DE REI DO BREGA AO FUNDO DO POÇO: LAIRTON E SEUS TECLADOS EXPÕE SUA REALIDADE ATUAL!

A Fama Meteorita: Do Chão da Garagem ao Trono do Planeta Xuxa

No apagar das luzes do século XX, o Brasil foi abalado por um fenômeno musical que desafiou todas as lógicas das grandes gravadoras cariocas e paulistas. Lairton dos Santos Silva, artisticamente coroado como ‘Lairton e seus Teclados’, emergiu da miséria absoluta do Maranhão para vender mais de um milhão de cópias com um único e avassalador hit. A história de Lairton é a crônica perfeita do sonho brasileiro: o retirante que vence a fome através da arte. Nascido em Alto Alegre do Pindaré, no coração profundo do Maranhão, o jovem Lairton lidou com as asperezas da vida muito antes de conhecer o brilho dos holofotes. Autodidata, aprendeu a dedilhar violão e teclado aos 8 anos de idade, enquanto o sol escaldante do Nordeste lhe curtia a pele durante suas jornadas como vendedor ambulante. O desejo de tirar a família da extrema pobreza o impulsionou para Santa Inês, mas a cidade não lhe sorriu de imediato. Sem dinheiro para o aluguel, o futuro “Rei da Seresta” chegou a dormir no chão frio de garagens de amigos para não incomodá-los na madrugada após suas exaustivas apresentações em bares locais.

Ao deixar o interior rumo à consagração, Lairton levava apenas um par de tênis, duas mudas de roupa e uma promessa quase delirante feita à mãe: “Quando eu voltar, voltarei com um disco na bagagem”. E ele não apenas voltou com um disco; ele voltou com um império. O ponto de virada, digno de roteiros cinematográficos, ocorreu quando uma modesta fita demo caiu nas mãos de ninguém menos que Marlene Mattos, a toda-poderosa diretora global e braço direito de Xuxa Meneghel. O convite para o ‘Planeta Xuxa’, o Olimpo da televisão brasileira na época, transformou o músico de bar em um ícone nacional. Em 1999, a regravação de “Morango do Nordeste”, uma joia de 1987 composta por Walter de Afogados e Fernando Alves, encontrou na voz melancólica de Lairton o seu intérprete definitivo. Enquanto gigantes como Frank Aguiar e Karametade tentavam surfar na mesma onda gravando suas próprias versões, foi Lairton quem dominou as FMs de norte a sul do Brasil. Ele não era apenas um cantor; ele validou comercialmente a cultura do teclado e da seresta, garantindo picos assombrosos de 30 pontos no Ibope e aparições constantes no Domingão do Faustão, onde a entrega do disco de platina duplo (500 mil cópias iniciais) selou seu status de realeza momentânea. O menino que dormia no chão agora frequentava os camarins mais cobiçados do país.

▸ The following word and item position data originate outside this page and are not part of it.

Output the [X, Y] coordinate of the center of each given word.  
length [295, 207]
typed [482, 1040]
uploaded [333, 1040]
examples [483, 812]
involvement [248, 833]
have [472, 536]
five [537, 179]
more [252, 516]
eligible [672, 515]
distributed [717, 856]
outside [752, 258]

Lairton - Songs, Events and Music Stats | Viberate.com

O Acidente Fatal em Sergipe e a Nuvem de Luto

No entanto, na implacável roleta da fama, o bilhete premiado frequentemente cobra juros exorbitantes. O auge absoluto de Lairton foi bruscamente interrompido por um banho de sangue nas estradas poeirentas do sertão nordestino. Em maio de 2011, o brilho das lantejoulas e dos teclados foi engolido pelas manchetes da editoria de polícia. O ônibus da equipe do cantor trafegava pela perigosa rodovia estadual que liga Poço Redondo a Canindé de São Francisco, em Sergipe, quando colidiu frontalmente e de forma aterradora com uma ambulância da Prefeitura de Canindé. O saldo do impacto foi devastador e dilacerante: quatro idosos, que estavam no veículo de saúde a caminho de exames médicos de rotina, perderam a vida instantaneamente. O motorista do ônibus alegou, em depoimentos às autoridades de trânsito, que a ambulância realizava uma ultrapassagem arriscada na contramão. Ainda que Lairton não estivesse ao volante, e tampouco fosse criminalmente responsável pelo sinistro, o tribunal da opinião pública é veloz e impiedoso. A imagem do cantor, até então associada ao romance e à alegria dos bailes, foi indelével e tragicamente manchada pelo luto. Lairton surgiu na mídia abatido, expressando profunda dor e solidariedade: “Tentar de alguma forma ser solidário… sei que a dor das pessoas nesse momento não tem palavras para confortar”. Mas o estrago comercial e emocional já estava cimentado. A energia em torno de sua marca mudou. Contratantes recuaram, o público associou seu nome à morbidez de um evento com múltiplas vítimas fatais, e o “Morango do Nordeste” perdeu seu sabor açucarado. O acidente foi o gatilho inicial para um processo de recolhimento que, gradualmente, apagaria Lairton da memória midiática de curto prazo do país, inaugurando uma fase de ostracismo que o cantor não estava preparado para enfrentar.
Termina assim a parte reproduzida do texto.